Как долго он продолжал этот спектакль? Как долго он хранит этот секрет? И тут моя душа окончательно раскололась. Ахилл уже на протяжении нескольких месяцев жил без отца. Без человека, который помогал ему. Человека, который читал ему, когда он не мог прочитать самостоятельно.
Ахилл… был совсем один.
Совершенно потерянный.
Я чувствовала его позади себя. Стоявшего все еще на том же месте в конце комнаты. Я подняла взгляд; его обезумевшие глаза были сосредоточен на газете в моих руках.
— Ахилл, — прошептала я, чувствуя, как слезы наворачиваются на глаза. — Здесь ничего не говорится о моем пребывании в Умбрии. Или что-либо о принце, как ты сказал. Это статья о моей жизни в Нью-Йорке, о моей семье в бизнесе.
Кожа Ахилла стала пепельной. Он отвел взгляд на пелену дождя, пляшущую за открытой дверью амбара.
— Этикетки, — я уронила газету на пол. — Пропущенные ошибки, неверный образец… Ты ведь не знал, правда?
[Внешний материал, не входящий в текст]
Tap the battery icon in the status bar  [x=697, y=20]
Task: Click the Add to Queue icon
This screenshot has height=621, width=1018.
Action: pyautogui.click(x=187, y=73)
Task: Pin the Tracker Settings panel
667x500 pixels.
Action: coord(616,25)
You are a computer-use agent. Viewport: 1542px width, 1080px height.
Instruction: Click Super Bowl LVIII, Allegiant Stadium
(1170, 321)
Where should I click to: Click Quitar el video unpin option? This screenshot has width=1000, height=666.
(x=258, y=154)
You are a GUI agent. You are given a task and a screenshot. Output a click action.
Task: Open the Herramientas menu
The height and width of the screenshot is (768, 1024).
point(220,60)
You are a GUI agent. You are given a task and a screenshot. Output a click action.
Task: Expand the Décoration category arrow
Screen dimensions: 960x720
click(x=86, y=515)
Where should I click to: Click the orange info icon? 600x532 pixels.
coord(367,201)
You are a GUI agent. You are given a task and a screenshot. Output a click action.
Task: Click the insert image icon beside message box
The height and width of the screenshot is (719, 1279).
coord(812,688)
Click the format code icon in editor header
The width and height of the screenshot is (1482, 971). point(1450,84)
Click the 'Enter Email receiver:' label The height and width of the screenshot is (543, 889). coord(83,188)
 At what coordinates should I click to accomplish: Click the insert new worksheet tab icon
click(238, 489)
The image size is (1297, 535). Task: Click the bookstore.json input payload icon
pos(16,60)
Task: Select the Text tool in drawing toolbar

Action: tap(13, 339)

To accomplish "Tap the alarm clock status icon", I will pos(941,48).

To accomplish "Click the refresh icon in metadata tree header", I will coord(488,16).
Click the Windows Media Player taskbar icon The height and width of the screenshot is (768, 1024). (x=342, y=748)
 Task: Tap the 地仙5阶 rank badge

— Не надо, — отрезал Ахилл, когда я была в трех футах от него. — Не говорите о вещах, о которых вы не знаете, герцогиня.
— Ахилл…
Я ожидала, что он закричит, проявит агрессию, которую, как я знала, он ощущал глубоко внутри себя, агрессию, которую уже дважды мне показывал. Агрессию, порожденную разочарованием.
Но вместо этого он устало опустил голову, его тело потеряло волю к борьбе.
— Пожалуйста… не надо… — он сделал глубокий вдох. — Не вы… только не от тебя…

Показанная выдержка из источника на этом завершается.